2. It is not planned that personal data in the farmer survey will be collected, and in case this would become the case, proper authorization will be sought.

Potential Impact:
Potential impact (including the socio-economic impact and the wider societal implications of the project so far) and the main dissemination activities and the exploitation of results

JATROPTIMAL: a quantitative framework for analysing the impact of innovations in jatropha

JATROPT aimed to bring about an improvement in the use of Jatropha as industrial feedstock through innovations in genetics and agrosystem development. Various new technologies are now available to improve the efficiency of jatropha breeding and reduce the time to market when developing new varieties. A wealth of data has been generated on agronomy of jatropha and on the agro-systems in which jatropha is considered as an option. Before we discuss the potential impact of the technical results of JATROPT individually, we first discuss how the wider impact can best be analysed.

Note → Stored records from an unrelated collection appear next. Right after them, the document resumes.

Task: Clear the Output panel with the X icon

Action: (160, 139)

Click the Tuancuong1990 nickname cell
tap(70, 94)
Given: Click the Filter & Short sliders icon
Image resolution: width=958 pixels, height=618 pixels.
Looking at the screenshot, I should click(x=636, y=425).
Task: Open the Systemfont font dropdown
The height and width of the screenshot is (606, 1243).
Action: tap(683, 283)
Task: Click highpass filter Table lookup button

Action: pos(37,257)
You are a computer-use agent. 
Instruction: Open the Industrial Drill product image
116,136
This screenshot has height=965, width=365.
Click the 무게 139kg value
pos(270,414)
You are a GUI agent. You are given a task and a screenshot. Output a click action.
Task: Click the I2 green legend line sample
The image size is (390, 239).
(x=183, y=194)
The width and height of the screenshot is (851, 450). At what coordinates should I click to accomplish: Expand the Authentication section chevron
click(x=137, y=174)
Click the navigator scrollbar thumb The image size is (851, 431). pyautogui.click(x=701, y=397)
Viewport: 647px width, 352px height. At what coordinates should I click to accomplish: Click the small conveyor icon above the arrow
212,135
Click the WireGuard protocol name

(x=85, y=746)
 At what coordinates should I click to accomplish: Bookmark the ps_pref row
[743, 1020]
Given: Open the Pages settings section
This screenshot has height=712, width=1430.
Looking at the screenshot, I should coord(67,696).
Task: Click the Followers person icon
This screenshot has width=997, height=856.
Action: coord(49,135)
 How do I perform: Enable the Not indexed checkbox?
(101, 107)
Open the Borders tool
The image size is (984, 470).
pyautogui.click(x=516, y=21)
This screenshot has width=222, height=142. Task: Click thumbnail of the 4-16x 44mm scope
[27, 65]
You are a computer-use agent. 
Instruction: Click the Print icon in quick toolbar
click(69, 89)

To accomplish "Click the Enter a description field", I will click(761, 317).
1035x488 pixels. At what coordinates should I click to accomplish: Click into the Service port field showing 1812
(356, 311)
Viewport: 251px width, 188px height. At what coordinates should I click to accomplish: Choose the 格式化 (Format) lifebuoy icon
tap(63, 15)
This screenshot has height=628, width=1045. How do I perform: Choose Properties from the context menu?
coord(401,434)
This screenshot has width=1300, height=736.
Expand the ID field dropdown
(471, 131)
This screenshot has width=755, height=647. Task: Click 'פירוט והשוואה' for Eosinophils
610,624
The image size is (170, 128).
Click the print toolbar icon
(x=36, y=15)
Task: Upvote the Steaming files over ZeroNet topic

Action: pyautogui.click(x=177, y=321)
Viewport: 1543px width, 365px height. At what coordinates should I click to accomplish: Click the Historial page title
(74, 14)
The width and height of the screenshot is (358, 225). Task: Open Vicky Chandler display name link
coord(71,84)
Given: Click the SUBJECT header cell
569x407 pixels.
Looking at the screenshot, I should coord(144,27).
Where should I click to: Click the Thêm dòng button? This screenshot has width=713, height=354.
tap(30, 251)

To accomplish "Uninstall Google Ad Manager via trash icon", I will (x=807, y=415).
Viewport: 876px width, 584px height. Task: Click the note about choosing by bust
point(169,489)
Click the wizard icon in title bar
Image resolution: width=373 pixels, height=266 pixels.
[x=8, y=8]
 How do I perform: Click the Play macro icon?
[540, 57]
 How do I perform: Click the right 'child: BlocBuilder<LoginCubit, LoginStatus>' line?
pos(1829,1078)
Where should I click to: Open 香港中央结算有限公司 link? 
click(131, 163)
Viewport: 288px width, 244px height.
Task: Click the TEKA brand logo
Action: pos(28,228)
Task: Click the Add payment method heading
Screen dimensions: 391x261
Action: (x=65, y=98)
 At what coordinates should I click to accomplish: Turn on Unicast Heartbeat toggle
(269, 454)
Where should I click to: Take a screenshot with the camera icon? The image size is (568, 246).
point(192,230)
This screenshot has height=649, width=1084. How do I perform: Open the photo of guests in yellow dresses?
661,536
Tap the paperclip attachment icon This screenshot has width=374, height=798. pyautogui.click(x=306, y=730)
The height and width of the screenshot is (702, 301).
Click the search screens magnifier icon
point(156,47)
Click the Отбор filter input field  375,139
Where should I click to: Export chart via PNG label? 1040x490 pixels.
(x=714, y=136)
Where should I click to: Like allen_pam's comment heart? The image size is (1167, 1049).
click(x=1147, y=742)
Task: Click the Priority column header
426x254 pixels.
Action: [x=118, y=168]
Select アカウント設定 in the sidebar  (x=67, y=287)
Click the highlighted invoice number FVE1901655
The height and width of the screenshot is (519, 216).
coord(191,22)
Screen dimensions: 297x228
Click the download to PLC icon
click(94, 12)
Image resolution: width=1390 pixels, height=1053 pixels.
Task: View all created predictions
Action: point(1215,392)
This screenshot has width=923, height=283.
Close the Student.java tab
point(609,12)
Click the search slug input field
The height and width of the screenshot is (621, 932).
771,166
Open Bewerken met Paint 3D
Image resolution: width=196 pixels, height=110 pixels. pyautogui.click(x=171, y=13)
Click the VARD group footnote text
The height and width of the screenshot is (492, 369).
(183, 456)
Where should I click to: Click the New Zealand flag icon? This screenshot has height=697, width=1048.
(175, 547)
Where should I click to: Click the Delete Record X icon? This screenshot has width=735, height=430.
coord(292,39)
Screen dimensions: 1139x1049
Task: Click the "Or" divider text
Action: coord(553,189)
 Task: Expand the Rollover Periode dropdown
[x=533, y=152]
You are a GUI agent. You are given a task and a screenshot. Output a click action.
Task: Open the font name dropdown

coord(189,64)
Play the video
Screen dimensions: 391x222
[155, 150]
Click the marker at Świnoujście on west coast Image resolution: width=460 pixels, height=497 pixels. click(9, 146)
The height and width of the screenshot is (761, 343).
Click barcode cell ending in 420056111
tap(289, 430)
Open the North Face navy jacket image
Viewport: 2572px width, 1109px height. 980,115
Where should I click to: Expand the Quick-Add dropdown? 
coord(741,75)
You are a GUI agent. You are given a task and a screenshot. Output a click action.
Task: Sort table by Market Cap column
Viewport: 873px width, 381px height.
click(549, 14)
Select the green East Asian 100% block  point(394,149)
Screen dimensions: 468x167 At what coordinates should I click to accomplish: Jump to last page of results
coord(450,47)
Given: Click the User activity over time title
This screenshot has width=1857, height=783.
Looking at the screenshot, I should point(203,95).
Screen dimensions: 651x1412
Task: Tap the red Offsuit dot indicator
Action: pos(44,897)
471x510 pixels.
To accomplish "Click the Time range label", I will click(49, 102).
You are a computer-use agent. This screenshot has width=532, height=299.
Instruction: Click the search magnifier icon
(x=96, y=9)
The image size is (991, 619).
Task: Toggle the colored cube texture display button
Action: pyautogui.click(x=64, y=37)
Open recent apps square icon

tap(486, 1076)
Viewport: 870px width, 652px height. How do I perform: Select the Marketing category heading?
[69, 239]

The potential impact of introduction of jatropha in production systems and the potential impact of individual technical innovations coming from JATROPT can only be analysed properly when the whole production system in which jatropha is introduced is taken into account. Jatropha introduction will change the whole farming system as it requires land and inputs which competes with land use and inputs for food production. Also, benefits for a farming system can be brought about as it can be envisaged that a jatropha production chain will be able to provide the necessary inputs to optimise jatropha production, for example by making fertiliser available for jatropha production. Such fertiliser input on jatropha may well improve the total plant mineral nutrient supply to the whole farming system, and food and feed crops may benefit from this. Therefore, it is insufficient only to analyse the economic and environmental net benefits of jatropha itself, as would be done in a Life Cycle Cost Analysis, but an analysis of the whole production system is needed (including the economic and environmental cost/benefit analysis of all downstream processes until the final bio-energy product as would be done in a standard LCCA). For this impact analysis, we have developed a quantitative analytical framework. The conceptual framework of the Sustainable Livelihood Analysis (SLA) was used. The SLA framework distinguishes between several aspects that should be included in analyse and action program for introduction of change (originally aimed at poverty reduction in developing countries). SLA requires the specification of several types of Assets, of the social, economic and institutional Context in order to allow the analysis of impact of alternative strategies (called Livelihood Strategies) for improving a set of goals (called Livelihood Outcomes). The set of livelihood outcomes we analysed consists of:

1. income, 2. employment, 3. food supply, 4. conservation of the natural assets (nitrogen and carbon stocks in the soil), 5. net bio-energy production and 6. net CO2eq-emission reduction (including the N2O-emission effect from N-cycling and fertiliser).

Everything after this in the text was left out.